In their application materials, researchers must explain to the REB why it is impossible or impracticable to obtain informed consent from individuals. Their application should also propose a communication or consultation strategy for the REB’s consideration. Where the REB is satisfied that consent is impossible or impracticable, and that the sensitivity of the situation warrants communication or consultation under Article 5.6(a) or (b), the researchers must report the outcomes of those activities to the REB. For example, if consultation with a representative group reveals concern with an aspect of the proposed research, researchers must report this feedback to the REB. Any changes to the research must comply with guidelines regarding departures from approved research, as set out in Article 6.16 of Chapter 6 (“Governance of Research Ethics Review”).

Article 5.7 Researchers who wish to contact individuals about whom personal information relates must obtain research ethics board approval prior to contact.

Application In certain cases, a research goal may be achieved only through follow-up contact with individuals to collect additional information. However, contact with individuals whose previously collected information is used for secondary research purposes raises privacy concerns, especially where a relationship with individuals has not been maintained. Individuals might not want to be contacted by researchers or might be upset that their information was disclosed to researchers. The research benefits of follow-up contact must clearly outweigh the potential harms to individuals of follow-up contact, and the REB must be satisfied that the proposed manner of follow-up contact minimizes potential harms for individuals.

E. Data Linkage

Article 5.8 Researchers who wish to engage in data linkage that may lead to identification of individuals must obtain research ethics board approval prior to carrying out the data linkage.

Application Advances in our abilities to link databases create both new research opportunities and new threats to privacy. These techniques may provide avenues for addressing previously unanswerable questions and for generating better social and health-related information. The values underlying the ethical obligation to respect privacy oblige researchers and REBs to exercise caution in the creation and use of data of this kind. REBs should also be aware of relevant legislation and any criteria required by governments for authorization of use of data in governmental databanks.[4]

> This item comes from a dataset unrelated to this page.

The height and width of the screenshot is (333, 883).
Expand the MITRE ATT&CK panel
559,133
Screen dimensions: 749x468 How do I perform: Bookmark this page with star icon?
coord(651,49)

Only a restricted number of individuals should perform the function of merging databases. Researchers should either destroy the merged file immediately after use, or use enhanced security measures to store it. Whether the data are to be used statistically or otherwise, all members of the research team must maintain security of the information. When a merged database identifies a person or a group who might be at risk of substantial harm, it may be appropriate to contact those at risk or the appropriate authorities. The REB and the record holder should also be notified.


Endnotes

[1] See Canadian Charter of Rights and Freedoms, Part I of the Constitution Act, 1982, being Schedule B to the Canada Act 1982 (U.K.), 1982, c. 11.

[2] See, for example, the Canadian Standards Association’s Model Code for the Protection of Personal Information.

[3] See the SSHRC Research Data Archiving Policy and the CIHR Policy on Access to Research Outputs.

[4] See, for example, Statistics Act, Revised Statutes of Canada, 1985, Chapter S-19 as amended.